The Judiciary Act has gained a few new cosponsors since it was first introduced two years ago. One notable addition was Maryland’s Rep. Jamie Raskin, whose national profile grew while leading Donald Trump’s second impeachment trial. Rep. Adam Schiff, who played the same role in Trump’s first impeachment, signed onto the legislation last year. This year, as he runs for Senate in California, he joined as a leading co-sponsor. Rep. Katie Porter, who is also running for Senate in California, recently signed on as well. “It shows that if you’re a Democratic candidate, you’re increasingly likely to join this cause and support this legislation,” says Fallon, noting that Raskin is mulling a Senate bid. 

President Donald Trump added three justices to the Supreme Court, including one to the seat that then-Senate Majority Leader Mitch McConnell held open for over a year to deprive President Barack Obama of an appointment. With a six-three conservative majority, the court lurched further to the right. In addition to ending the right to abortion, last June the justices  made it much harder for states to restrict firearms, limited environmental regulation, and opened the door to prayer in public schools. This month, the court further limited environmental regulations under the Clean Water Act. In June, it is expected to end affirmative action in higher education, allow businesses to discriminate against LGBTQ customers, and eviscerate what is left of the Voting Rights Act. For many progressives, this avalanche of right-wing rulings is an existential threat to their work and to the idea of a multiracial democracy with equal rights for all. Adding justices to the court is the most expedient solution—though getting the bill through Congress remains a long shot.

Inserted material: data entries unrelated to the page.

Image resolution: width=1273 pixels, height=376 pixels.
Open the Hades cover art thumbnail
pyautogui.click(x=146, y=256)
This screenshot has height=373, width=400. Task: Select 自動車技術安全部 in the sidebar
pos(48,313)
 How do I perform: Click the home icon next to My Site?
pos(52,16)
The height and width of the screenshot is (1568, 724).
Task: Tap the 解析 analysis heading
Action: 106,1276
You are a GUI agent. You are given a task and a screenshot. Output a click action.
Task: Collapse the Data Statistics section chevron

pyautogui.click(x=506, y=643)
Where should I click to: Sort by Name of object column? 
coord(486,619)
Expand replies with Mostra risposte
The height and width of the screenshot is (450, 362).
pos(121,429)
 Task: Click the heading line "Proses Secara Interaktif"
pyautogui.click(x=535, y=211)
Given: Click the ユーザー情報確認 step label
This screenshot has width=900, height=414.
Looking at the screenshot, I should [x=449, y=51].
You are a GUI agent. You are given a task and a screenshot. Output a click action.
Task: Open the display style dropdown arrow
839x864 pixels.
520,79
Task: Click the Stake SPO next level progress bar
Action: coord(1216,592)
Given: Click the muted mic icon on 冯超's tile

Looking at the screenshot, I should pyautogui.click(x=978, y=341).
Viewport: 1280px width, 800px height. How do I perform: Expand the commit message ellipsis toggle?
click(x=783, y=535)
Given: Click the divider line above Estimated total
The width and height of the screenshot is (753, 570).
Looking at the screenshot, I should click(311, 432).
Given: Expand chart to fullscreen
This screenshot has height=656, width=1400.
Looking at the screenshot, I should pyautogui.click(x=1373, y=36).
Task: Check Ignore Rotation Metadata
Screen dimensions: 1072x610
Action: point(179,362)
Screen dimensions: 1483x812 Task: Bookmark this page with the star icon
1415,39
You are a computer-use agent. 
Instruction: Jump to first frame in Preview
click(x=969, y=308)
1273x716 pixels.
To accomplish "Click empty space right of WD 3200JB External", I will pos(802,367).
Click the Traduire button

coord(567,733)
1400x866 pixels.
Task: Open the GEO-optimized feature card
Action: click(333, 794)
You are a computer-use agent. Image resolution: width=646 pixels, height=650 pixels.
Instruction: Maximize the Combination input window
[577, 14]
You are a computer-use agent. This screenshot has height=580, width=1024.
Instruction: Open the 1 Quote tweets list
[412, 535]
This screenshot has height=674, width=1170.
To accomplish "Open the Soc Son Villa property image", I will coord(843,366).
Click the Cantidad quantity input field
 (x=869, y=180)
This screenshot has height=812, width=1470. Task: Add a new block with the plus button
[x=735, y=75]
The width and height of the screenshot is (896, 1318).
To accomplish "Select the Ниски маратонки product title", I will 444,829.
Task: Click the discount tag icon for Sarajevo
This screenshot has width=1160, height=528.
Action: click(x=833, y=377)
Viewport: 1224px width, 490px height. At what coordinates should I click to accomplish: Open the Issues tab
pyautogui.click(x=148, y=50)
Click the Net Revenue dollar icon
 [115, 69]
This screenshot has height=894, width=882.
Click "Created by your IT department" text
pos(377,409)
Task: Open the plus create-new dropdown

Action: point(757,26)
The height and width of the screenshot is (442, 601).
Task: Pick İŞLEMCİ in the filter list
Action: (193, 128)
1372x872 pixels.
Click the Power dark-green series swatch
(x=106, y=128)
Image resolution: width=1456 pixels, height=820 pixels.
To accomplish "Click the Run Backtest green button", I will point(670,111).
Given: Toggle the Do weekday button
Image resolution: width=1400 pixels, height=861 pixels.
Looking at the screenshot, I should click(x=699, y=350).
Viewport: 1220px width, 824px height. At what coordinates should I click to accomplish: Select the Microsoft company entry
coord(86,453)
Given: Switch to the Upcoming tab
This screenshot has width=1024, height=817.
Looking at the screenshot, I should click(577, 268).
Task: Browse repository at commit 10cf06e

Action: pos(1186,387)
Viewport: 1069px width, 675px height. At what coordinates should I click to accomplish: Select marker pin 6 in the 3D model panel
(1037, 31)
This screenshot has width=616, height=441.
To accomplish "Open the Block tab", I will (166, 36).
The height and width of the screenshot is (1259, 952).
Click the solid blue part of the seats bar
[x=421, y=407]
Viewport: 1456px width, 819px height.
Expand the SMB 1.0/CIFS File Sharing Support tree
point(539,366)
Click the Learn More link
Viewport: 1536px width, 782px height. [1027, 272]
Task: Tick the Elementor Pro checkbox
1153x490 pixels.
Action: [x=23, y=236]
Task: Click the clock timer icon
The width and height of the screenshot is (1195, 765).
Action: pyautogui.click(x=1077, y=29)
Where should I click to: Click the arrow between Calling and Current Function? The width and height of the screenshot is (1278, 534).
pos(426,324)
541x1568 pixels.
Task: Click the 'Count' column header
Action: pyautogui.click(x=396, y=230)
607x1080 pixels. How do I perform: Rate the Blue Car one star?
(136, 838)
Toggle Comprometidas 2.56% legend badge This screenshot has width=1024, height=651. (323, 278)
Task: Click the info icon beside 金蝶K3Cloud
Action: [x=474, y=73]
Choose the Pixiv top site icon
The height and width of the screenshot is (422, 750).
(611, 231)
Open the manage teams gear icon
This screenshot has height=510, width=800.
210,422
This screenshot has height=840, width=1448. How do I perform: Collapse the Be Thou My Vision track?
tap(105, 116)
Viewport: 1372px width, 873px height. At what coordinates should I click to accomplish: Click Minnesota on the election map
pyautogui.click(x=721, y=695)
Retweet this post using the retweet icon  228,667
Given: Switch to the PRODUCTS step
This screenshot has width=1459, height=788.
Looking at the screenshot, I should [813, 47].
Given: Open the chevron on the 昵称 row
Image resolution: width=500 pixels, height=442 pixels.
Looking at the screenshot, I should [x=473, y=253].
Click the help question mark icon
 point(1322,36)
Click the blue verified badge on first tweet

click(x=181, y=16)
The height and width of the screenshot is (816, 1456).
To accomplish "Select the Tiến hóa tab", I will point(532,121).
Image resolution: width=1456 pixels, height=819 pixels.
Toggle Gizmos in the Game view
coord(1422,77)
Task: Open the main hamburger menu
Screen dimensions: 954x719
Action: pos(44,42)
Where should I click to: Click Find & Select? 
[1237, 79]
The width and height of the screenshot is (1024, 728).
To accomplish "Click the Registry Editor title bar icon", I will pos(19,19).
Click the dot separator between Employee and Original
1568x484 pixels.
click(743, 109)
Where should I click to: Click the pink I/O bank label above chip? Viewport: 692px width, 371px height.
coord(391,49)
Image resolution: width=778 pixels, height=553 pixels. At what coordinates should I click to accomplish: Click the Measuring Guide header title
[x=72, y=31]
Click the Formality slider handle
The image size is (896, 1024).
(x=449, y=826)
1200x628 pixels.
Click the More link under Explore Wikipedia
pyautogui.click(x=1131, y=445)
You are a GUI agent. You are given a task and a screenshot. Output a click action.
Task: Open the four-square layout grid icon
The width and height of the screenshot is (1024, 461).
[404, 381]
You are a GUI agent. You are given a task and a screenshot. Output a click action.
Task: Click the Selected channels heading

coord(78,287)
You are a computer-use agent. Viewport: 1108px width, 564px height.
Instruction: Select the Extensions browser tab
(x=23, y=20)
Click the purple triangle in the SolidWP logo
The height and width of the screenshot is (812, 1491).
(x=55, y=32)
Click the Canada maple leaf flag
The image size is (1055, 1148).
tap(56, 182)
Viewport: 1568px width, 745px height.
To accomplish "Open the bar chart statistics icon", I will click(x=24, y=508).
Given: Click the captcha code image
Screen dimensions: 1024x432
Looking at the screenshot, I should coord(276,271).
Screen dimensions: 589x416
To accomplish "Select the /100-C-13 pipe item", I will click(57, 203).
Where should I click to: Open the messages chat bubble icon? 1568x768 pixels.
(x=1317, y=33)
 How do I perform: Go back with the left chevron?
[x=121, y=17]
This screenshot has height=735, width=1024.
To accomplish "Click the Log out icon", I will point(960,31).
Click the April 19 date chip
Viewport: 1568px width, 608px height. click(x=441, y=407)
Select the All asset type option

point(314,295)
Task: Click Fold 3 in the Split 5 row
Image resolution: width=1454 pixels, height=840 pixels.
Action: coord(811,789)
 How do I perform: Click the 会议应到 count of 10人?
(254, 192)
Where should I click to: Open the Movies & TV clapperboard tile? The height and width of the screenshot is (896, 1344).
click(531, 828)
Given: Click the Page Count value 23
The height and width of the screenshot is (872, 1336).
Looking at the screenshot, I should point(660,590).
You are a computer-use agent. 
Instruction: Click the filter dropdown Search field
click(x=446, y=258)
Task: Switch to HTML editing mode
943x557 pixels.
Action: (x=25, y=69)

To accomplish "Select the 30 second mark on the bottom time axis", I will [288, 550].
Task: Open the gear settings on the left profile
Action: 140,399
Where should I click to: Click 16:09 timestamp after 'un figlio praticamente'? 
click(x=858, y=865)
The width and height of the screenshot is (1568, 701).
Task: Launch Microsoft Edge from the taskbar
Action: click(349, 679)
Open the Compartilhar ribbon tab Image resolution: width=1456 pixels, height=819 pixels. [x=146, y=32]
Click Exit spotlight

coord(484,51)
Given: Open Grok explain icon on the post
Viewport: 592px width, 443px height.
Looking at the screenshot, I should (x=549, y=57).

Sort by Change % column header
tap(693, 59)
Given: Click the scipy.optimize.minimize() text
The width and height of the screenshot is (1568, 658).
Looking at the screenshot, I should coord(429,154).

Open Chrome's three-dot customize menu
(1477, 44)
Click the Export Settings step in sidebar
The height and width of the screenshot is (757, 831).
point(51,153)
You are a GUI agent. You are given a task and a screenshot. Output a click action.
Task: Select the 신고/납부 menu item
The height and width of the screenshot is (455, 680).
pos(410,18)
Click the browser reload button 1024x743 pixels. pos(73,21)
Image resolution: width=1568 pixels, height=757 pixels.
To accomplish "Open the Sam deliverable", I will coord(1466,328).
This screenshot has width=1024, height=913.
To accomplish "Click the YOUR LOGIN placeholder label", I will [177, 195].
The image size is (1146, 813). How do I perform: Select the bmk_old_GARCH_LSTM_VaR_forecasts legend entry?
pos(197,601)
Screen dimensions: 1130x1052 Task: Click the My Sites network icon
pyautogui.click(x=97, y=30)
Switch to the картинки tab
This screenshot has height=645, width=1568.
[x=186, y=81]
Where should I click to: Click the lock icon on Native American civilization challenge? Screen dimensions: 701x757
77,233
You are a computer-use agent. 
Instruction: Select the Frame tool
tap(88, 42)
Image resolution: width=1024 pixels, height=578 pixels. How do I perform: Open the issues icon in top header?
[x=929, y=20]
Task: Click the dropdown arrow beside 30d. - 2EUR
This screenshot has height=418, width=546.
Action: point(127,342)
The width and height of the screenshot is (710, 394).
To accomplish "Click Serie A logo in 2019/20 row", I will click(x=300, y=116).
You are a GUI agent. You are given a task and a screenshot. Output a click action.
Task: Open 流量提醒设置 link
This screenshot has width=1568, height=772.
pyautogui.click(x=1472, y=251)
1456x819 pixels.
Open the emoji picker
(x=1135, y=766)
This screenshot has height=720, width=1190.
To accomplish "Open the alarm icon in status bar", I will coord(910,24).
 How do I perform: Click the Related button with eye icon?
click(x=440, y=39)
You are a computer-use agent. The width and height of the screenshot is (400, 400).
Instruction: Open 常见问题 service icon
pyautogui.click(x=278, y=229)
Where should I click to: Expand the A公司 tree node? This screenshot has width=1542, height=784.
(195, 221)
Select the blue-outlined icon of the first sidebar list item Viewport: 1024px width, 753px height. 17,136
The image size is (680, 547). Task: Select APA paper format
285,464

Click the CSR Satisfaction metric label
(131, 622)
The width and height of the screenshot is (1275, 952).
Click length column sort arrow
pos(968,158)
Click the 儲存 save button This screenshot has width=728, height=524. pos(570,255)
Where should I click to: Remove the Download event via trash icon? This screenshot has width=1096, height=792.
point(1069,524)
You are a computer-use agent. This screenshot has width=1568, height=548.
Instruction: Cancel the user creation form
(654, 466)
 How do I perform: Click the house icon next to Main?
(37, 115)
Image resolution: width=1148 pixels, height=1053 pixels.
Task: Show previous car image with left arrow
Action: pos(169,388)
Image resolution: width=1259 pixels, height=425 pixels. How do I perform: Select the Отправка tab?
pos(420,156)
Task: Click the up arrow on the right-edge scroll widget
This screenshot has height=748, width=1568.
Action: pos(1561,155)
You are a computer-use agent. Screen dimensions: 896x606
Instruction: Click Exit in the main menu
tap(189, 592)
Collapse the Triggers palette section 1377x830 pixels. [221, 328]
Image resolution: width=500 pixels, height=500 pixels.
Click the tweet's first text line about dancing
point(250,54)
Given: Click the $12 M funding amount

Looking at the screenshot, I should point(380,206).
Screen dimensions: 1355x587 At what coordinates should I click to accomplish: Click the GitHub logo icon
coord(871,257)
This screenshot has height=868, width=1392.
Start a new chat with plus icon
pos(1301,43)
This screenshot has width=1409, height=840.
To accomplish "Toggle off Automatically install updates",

Ever since President Franklin Roosevelt attempted to add justices in the 1930s and suffered political backlash, the idea of packing the court has been seen as taboo. But some lawmakers are now coming around to the idea, with the Judiciary Act counting 61 cosponsors in the House. The most powerful and entrenched Democrats, including President Joe Biden and the leaders of the Senate’s judiciary committee, remain unconvinced, however. The bill is far more popular in the House than the Senate—the body which actually confirms federal judges. It has three cosponsors in the upper chamber: Democrats Edward Markey and Elizabeth Warren of Massachusetts and Tina Smith of Minnesota. Though it has a long way to go before having a chance at success, the idea of court reform, including expansion, has already come further than many thought possible.

Fallon believes that the court’s recent ethics scandals, largely revolving around Justice Clarence Thomas’ relationship with GOP megadonor Harlan Crow, are emboldening Democrats and the party’s allies to take aim at the court. Court expansion is one approach, while a more mainstream proposal entails instituting a code of ethics for Supreme Court justices. “There’s absolutely no boundaries between these people who are put on the court for a specific reason and the folks who were bankrolling them or who have business before them,” says Vasquez-Giroux. One revelation about Thomas came in the form of a portrait of him smoking cigars with Crow and Leonard Leo, a fixture at the conservative Federalist Society who has played a considerable role in shaping the makeup of the court. Leo, another report revealed, secretly funneled tens of thousands of dollars to Ginni Thomas, the justice’s wife.

The growing number of scandals around Thomas and some of the other conservative justices “created a sense that the court is beleaguered and that focusing attention on the court is a political winner,” says Fallon. The scandals have “caused a lot of people that were otherwise loath to go there in terms of criticizing the justices to now take the gloves off.”